楽器、特に生楽器には、実際に発音している音の中に「倍音」と呼ばれる周波数の成分があって、これが楽器の音色を決定する重要な要素になっている。

楽器演奏者の方ならほとんど経験があると思うが、この倍音が時に不思議な現象を引き起こすことがある。あるはずの無い音が聞こえるのだ。

僕自身の経験だが、夢中でピアノを弾いていたりすると、誰かが大声で呼んでいるような声が聞こえてきて 「お客さんかな?」 と思って手を止める。しかし確かめにいくと別に誰も来ていない、という事がよくある。
時に凄くはっきり 「すみませ〜ん」と耳の近くで聞こえてびっくりすることもある。

ヴィーナや琴等の弦楽器は更に顕著で、時々女の人が高い声で歌っているように聞こえる時もある。ロマンチックに「天使がやってきて一緒に歌ってるんだ〜!」と思うのもいいけれど、実際はこれらは倍音の仕業である。

これらは前出の「ロールシャッハ音」(意味の無い周波数の固まりを耳にしたとき、今までに経験したことのあるものに当てはめて知覚しようとする脳の働きがある。これを引き起こす「特定の意味のない音」のこと)の一種だが、場合によっては見事に人間の声として聞こえたり、単語として聞こえる場合もあって非常に面白い。

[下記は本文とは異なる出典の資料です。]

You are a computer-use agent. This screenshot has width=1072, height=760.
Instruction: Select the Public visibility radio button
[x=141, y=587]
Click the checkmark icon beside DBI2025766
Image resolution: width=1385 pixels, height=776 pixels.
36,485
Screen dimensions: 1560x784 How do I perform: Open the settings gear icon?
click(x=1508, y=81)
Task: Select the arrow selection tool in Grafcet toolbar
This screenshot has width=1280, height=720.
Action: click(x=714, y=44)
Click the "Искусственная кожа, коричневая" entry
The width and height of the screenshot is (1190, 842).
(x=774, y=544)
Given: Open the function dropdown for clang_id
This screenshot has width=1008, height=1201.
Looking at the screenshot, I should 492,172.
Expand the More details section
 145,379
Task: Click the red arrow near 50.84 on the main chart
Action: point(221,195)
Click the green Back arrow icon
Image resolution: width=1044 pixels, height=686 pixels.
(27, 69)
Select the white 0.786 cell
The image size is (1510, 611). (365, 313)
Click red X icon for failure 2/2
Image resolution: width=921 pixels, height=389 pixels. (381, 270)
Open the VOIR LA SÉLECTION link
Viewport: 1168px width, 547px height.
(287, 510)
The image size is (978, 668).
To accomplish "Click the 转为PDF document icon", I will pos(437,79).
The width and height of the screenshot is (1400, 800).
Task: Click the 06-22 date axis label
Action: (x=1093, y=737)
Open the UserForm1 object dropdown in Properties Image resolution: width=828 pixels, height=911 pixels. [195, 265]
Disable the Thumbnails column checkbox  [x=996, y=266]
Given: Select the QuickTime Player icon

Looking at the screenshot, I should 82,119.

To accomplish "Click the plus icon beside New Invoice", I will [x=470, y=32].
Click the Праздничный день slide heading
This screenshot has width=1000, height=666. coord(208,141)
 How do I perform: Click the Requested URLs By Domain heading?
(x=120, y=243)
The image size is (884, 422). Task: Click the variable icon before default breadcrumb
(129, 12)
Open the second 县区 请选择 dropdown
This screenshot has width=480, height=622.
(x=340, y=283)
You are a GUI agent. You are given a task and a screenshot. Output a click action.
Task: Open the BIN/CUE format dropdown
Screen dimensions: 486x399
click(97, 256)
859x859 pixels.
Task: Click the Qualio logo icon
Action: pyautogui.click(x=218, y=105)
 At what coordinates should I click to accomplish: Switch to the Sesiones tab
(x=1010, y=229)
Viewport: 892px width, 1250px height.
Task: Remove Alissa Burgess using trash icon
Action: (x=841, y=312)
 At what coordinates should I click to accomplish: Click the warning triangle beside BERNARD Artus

僕の知る中で、かなりこうした錯覚を生じさせやすい音源として「アーリーワークス/スティーブ・ライヒ EARLY WORKS/STEVE REICH」 がある。

この中に2曲ほど、短い1小節程度の音節を何度も繰り返し(ループ)させた二つもしくはそれ以上のテープを、ほんのわずかだけスピードを変えて同時に流す、といったものがある。

言葉では説明がし辛いが、音をシュレッターにかけたような、万華鏡の音バージョンのような不思議な音響が現出する。音源は、ある黒人の少年が白人にリンチに合った事を裁判で証言するにあたって、自分の傷口をもう一度開いて見せなければならなかった(COME OUT SHOW THEM)と語ったシーンの言葉。これが繰り返される。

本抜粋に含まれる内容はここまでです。